Daniel Decatur Emmett was a composer and minstrel performer from Mount Vernon. He is best known for his work in the traveling minstrel troupe the “Virginia Minstrels” which he formed in New York City in the 1840s. It’s also possible that he wrote the unofficial Confederate anthem “Dixie,” although the origins of the composition are disputed. He later became a fixture in the Chicago theater scene, where he spent most of his life until he returned to Mount Vernon in 1888. For the last 15 years of his life, he was considered a local eccentric, known to many as “Uncle Dan”. Few in Mount Vernon knew about his past as a traveling showman.


The original Dan Emmett House was the entertainer’s purported birthplace and was showcased by the Knox County Historical Society for many years. The house was supposedly built by Emmett’s father in the early 1800s shortly before his birth in 1815, according to librarian and historian Charles Burleigh Galbreath. The house, scheduled to be destroyed in 1954 and once again in 1973, was saved from destruction each time, first by a local doctor, and then by the Mount Vernon Jaycees. It was moved to new locations at N. Gay Street and later next to the renovated railroad depot.

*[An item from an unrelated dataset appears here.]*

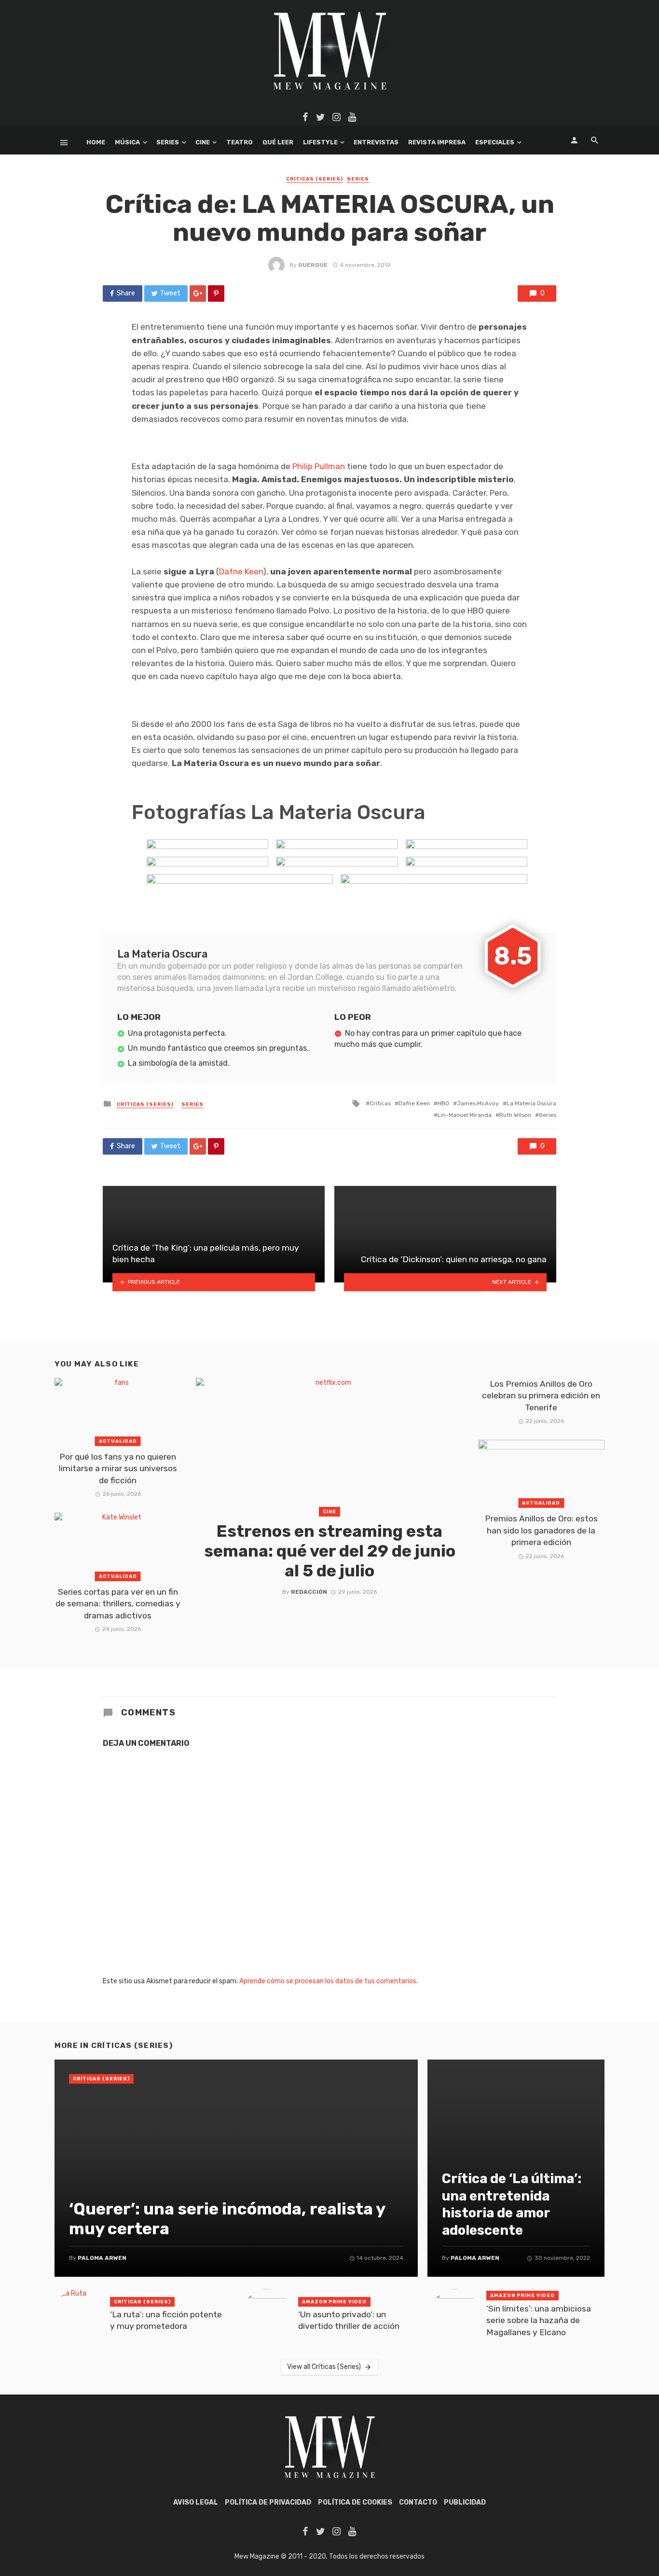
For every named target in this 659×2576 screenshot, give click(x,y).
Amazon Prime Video (334, 2302)
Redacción (309, 1591)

The house was badly burned in a fire in 2014, and most of the original structure was destroyed. After the fire, a comprehensive appraisal of the history of the house was conducted, which revealed that Emmett had no connection to the house at all. The rumor of the connection between Emmett and the house came from Galbreath’s 1904 biography whose prior scholarship had never been questioned. 


The Historical Society rebuilt the house, no longer representing as the birthplace of the famed entertainer. It imitates the style of the home Emmett lived in during his retirement in Mount Vernon. It is still located near the visitor center of the Ariel Foundation Park.